Aim — Rescale the part of the listing below that starts with the line containing "Image resolution: width=1470" and goes on through the line containing "pyautogui.click(x=958, y=513)". Write out only those lines again, requests included, with each coordinate in the answers multiplied by 0.35 and rounded to a whole number, halves up.

Dataset entries —
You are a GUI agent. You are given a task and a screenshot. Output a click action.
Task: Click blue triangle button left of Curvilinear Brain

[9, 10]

...

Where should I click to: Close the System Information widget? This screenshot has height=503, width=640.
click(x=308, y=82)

---

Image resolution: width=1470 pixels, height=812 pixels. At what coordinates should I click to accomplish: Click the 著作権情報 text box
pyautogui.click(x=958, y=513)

Response to this exercise —
Image resolution: width=1470 pixels, height=812 pixels. At what coordinates should I click to accomplish: Click the 著作権情報 text box
pyautogui.click(x=335, y=180)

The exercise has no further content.